A small but notable slice of Republicans have a different view from the rest of their party. The poll found that 14% of Republicans approve of Trump’s conviction, while 12% believe he should spend time behind bars.

“I knew he had a big ego and questionable values when I voted for him the first time in 2016, but I thought the mantle of the presidency would be a humbling experience for him, and I was wrong,” said Leigh Gerstenberger, a Pennsylvania Republican who said he agreed with jurors’ finding in the New York case and believes Trump should spend at least some time behind bars.

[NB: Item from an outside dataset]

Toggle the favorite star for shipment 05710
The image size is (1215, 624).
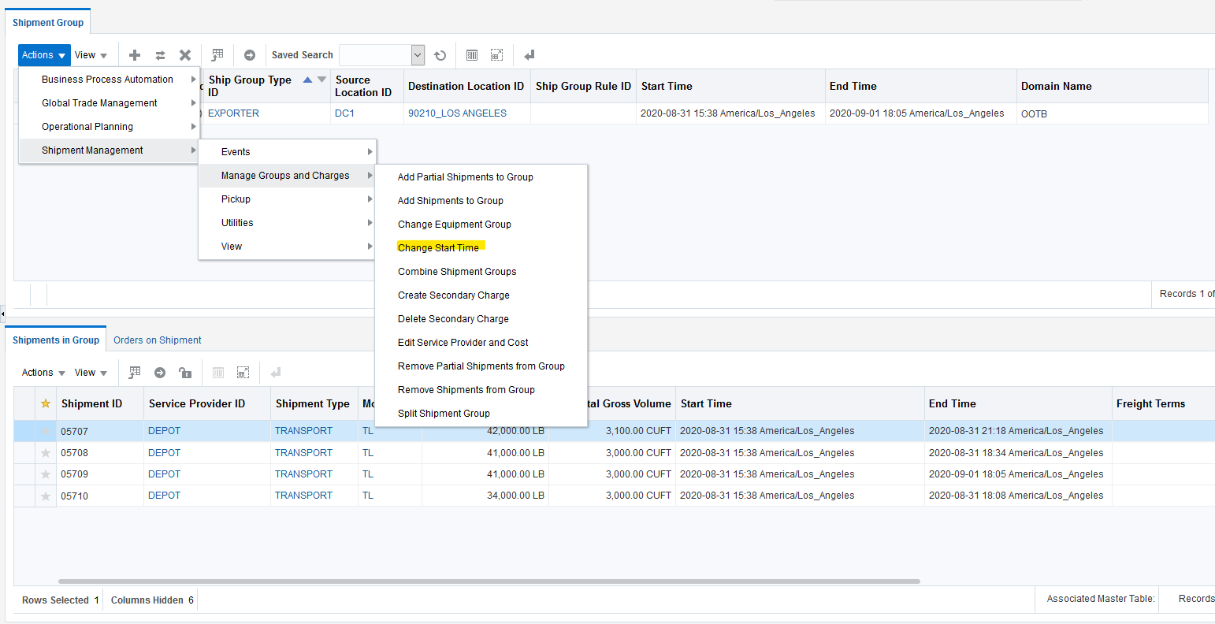point(46,496)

“I could not be more disappointed in his conduct both in office and out of office,” the 71-year-old retiree said. “There are plenty of Americans who have spent time behind bars for lesser offenses. President Trump should not be treated any differently.”

About 4 in 10 U.S. adults are extremely or very confident that Trump has been treated fairly by either the jurors, the judge or the prosecutors. Slightly less than half, 46%, approve of the conviction in the case, in line with an AP-NORC poll conducted in June , while about 3 in 10 disapprove, and one-quarter are neutral.

Some Americans do not believe Trump should be imprisoned but reject his arguments that he’s been treated unfairly by the justice system.

“I don’t think the particular crime deserves time,” said Christopher Smith, a 43-year-old independent in Tennessee. “I see what he did, lying on business records because of an affair, as more of a moral crime,” Smith said, explaining that he believes prison should be a punishment for crimes that involve a convicted person actively harming another person.

The poll found that Americans are less divided about another recent high-profile case. Last month, Biden’s son, Hunter Biden, was convicted of three felonies in federal court for lying about drug use when purchasing a gun. Six in 10 U.S. adults approve of Hunter Biden’s conviction, with much smaller political differences: About 6 in 10 Democrats approve, as do around 7 in 10 Republicans.

About 6 in 10 U.S. adults believe Hunter Biden should be sentenced to serve time in prison because of his conviction in this case, with Republicans slightly more likely than Democrats to agree that prison time is warranted.

The poll of 1,088 adults was conducted June 20-24, 2024, using a sample drawn from NORC’s probability-based AmeriSpeak Panel, which is designed to be representative of the U.S. population. The margin of sampling error for all respondents is plus or minus 4.0 percentage points.

Barrow reported from Atlanta.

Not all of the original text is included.